Aim of the exercise: Using the records that follow, copy every line containing the word "This".

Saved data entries
· · ·

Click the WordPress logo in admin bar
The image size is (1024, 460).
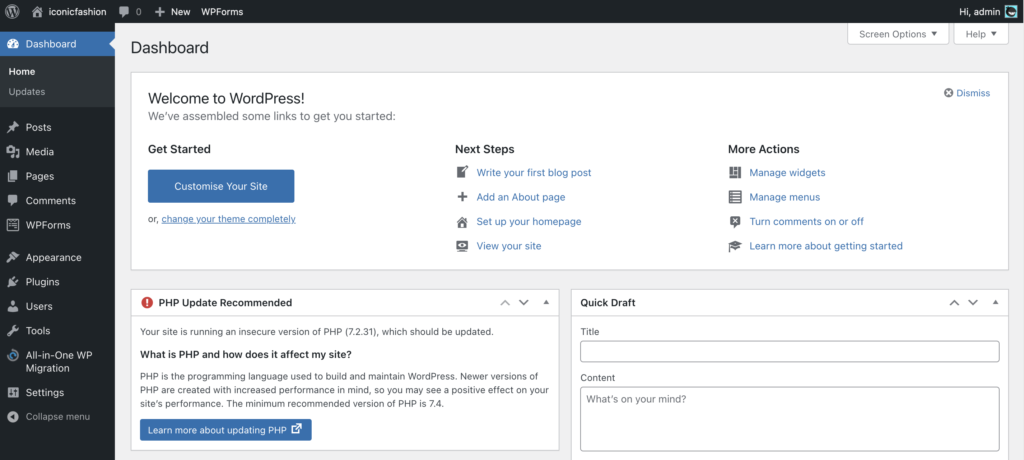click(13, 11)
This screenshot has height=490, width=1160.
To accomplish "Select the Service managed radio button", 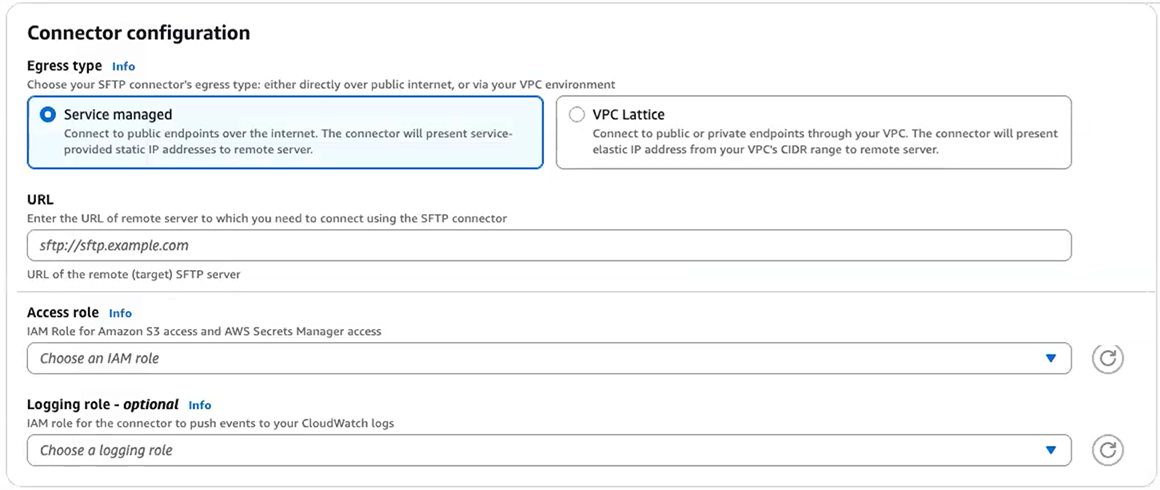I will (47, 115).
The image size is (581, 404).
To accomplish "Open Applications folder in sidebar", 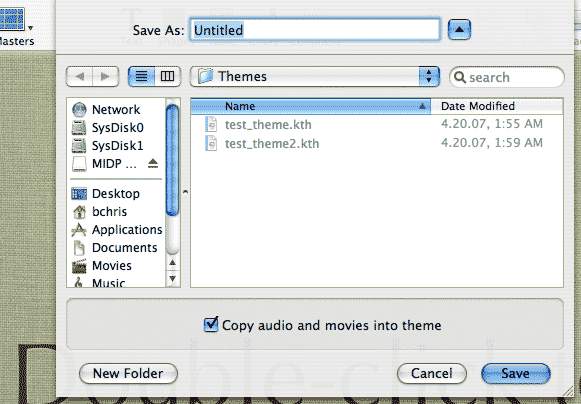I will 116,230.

· · ·

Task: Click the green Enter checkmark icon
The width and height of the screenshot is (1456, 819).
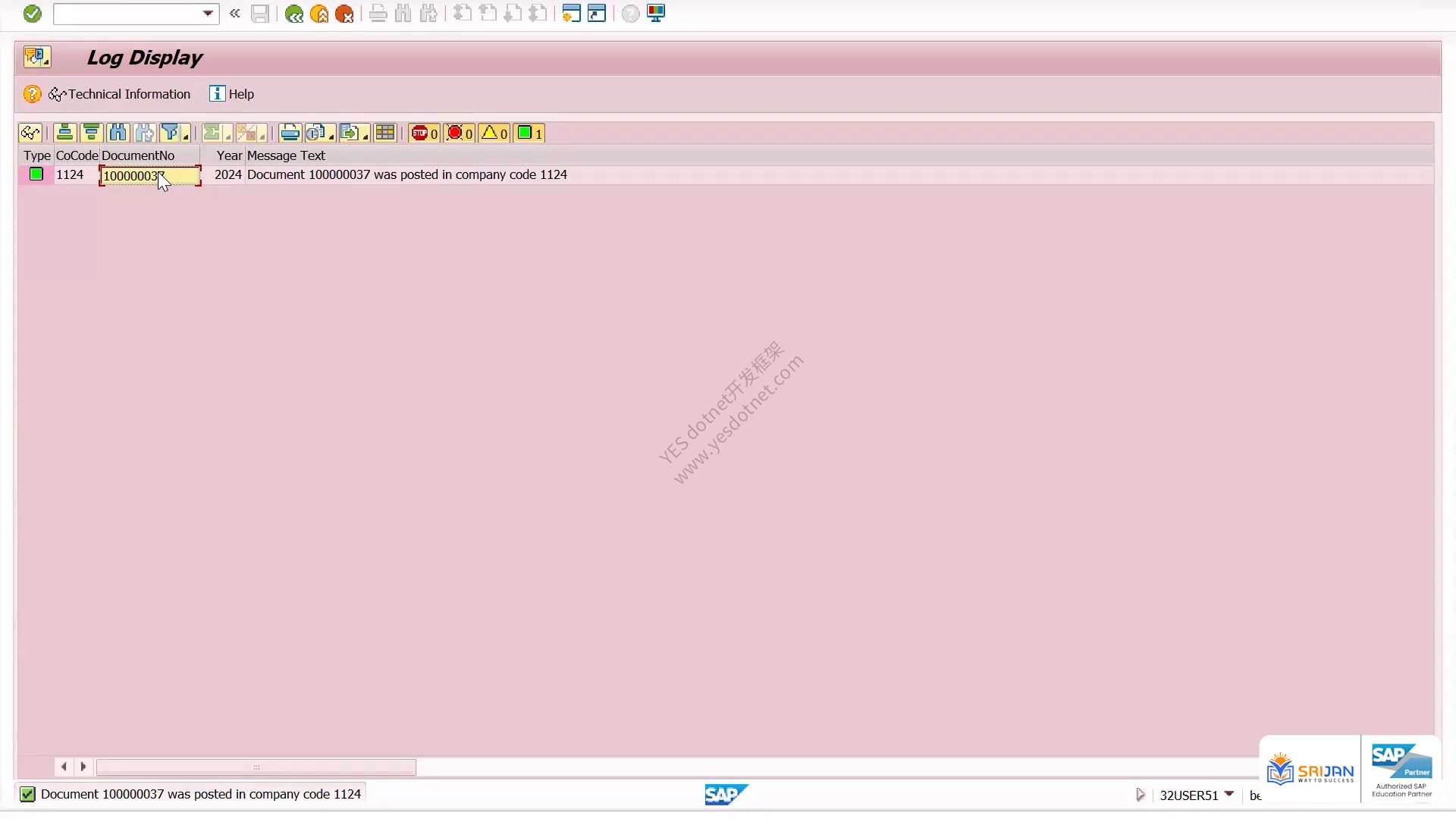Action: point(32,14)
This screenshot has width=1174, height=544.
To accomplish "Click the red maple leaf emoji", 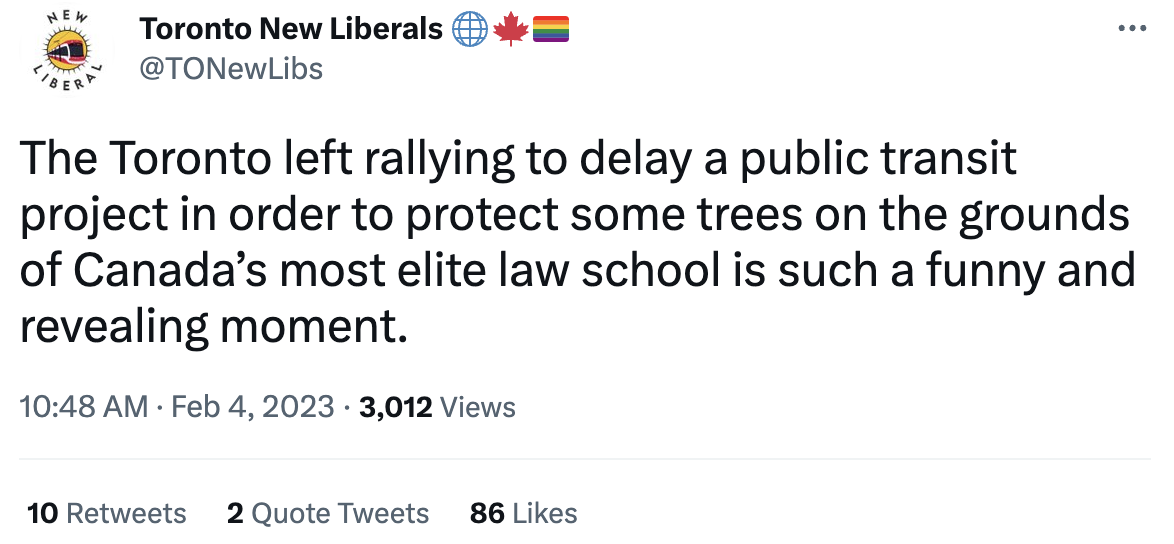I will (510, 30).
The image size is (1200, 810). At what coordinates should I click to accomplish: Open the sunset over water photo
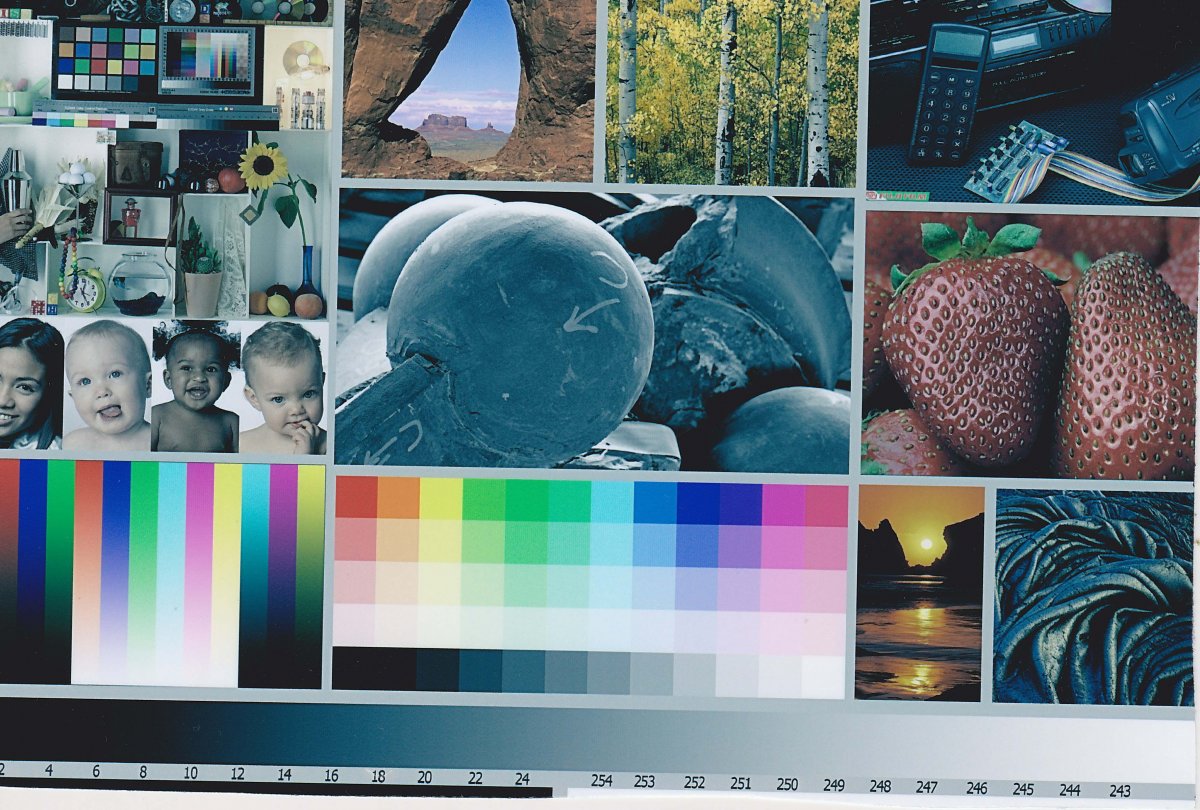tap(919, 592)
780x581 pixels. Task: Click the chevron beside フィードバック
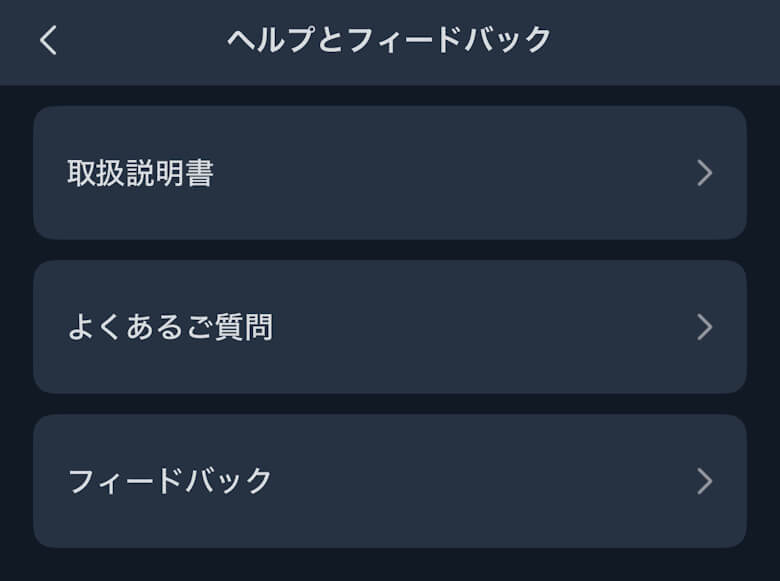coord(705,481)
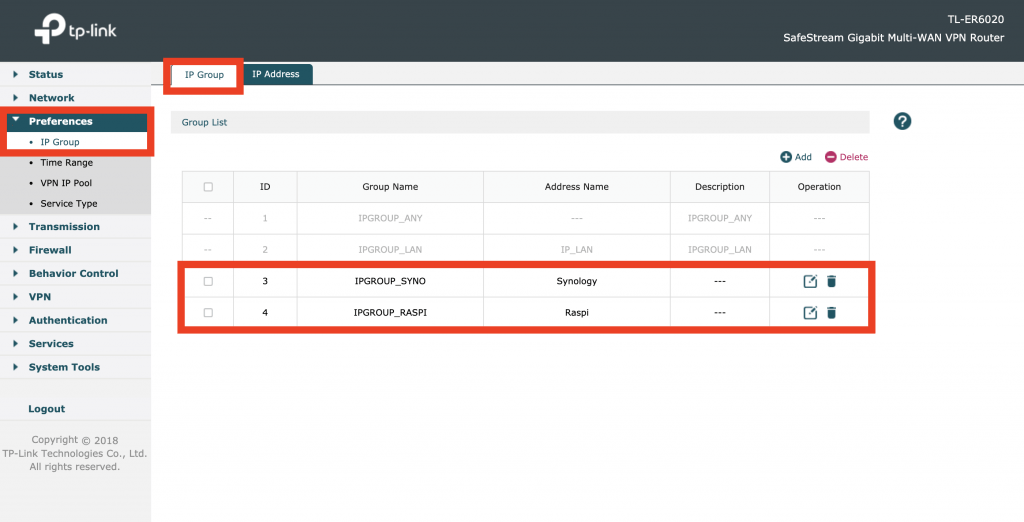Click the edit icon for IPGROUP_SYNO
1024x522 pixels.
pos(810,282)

· · ·

Expected answer:
This screenshot has height=490, width=1160.
This screenshot has width=1174, height=544.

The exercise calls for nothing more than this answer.